Amit Varma, writing at promising new The Indian Economy blog, points to a much needed takedown of an anti-market, left-wing OpEd by a Dr. Utsa Patnaik.   As with many ideas of this sort, Dr. Patnaik starts with a rather broad, well-intentioned need / desire to save the poor –

THE ARGUMENTS for a universal, not targeted, National Rural Employment Guarantee Act as well as for a universal Public Distribution System (PDS) are far stronger than most people realise. Rural India is in deep and continuing distress.

National Employment Gaurantee?   Universal Public Distribution?  Eek.  Someone’s been lifting lines from Orwell, Marx, and Rand .  The fisking, authored by Aadisht Khanna, summarizes Dr Patnaik’s argument thusly –

* Rural India is facing an employment crisis
* This is because of the economic policies pursued in the past fifteen years.
* The proof of this is that people are eating much less grain.
* The assertion that people are eating less grain is borne out by data from the National Sample Survey, which measures consumption and expenditure across India.

Aadisht’s response?   An important lesson in economics & statistics – not all products rise monotonically in consumption or production given increasing incomes & productivity –

 There is a decline in rice and wheat consumption, and also in the consumption of dal… But at the same time, the consumption of other stuff has risen- milk, vegetables of all sorts, meat of all sorts (though fish has shown the most dramatic rise), and most notably eggs- the consumption of those has doubled.

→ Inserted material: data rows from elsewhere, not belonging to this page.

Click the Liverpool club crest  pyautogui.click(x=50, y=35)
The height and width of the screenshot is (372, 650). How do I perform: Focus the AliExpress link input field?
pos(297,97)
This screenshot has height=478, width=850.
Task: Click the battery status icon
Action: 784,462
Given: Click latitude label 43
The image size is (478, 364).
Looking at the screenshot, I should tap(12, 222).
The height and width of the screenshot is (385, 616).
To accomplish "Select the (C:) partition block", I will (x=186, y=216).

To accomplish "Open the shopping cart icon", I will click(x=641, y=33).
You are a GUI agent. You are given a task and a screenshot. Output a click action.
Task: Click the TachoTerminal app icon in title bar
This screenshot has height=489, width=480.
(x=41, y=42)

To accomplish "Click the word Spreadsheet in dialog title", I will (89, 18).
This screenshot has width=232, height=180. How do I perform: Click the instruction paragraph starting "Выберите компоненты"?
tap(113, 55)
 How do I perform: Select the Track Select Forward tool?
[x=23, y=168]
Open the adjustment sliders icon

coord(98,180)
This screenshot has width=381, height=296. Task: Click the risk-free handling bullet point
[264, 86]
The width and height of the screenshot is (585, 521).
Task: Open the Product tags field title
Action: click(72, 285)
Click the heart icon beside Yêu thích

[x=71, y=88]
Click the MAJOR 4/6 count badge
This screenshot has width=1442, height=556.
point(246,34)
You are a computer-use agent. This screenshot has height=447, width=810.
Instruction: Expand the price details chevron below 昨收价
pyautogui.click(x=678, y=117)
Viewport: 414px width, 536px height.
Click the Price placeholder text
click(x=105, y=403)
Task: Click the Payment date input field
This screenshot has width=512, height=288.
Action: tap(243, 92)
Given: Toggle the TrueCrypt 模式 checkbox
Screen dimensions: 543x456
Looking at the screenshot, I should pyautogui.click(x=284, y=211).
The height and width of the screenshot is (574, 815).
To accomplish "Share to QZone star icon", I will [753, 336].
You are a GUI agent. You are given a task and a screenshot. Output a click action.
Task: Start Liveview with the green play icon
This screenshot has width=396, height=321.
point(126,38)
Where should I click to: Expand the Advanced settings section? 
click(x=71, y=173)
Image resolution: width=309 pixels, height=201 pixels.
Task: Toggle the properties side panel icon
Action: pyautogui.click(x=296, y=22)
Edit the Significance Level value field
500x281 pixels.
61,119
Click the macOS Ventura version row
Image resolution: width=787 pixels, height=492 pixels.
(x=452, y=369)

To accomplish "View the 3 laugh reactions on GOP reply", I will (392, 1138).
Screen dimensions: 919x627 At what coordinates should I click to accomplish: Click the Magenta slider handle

And this suggests something that you would expect a Professor of Economics to know- the consumption pattern looks suspiciously like that of Giffen goods.

What’s the classical example of Giffen goods used in economics textbooks? That when your income rises, you buy less bread and more meat- exactly what we see happening in rural India from 1988 to 2000.

Then again, I suppose that if your goal is to make the case for a “new deal for the rural poor” replete with a messianic role for left-wing econ professors, then perhaps statistical anomalies like Giffen goods are a bit of a godsend.  Too bad for the poor – the bureaucracy and tax burden will have to grow until they go back to the past & eat more dal.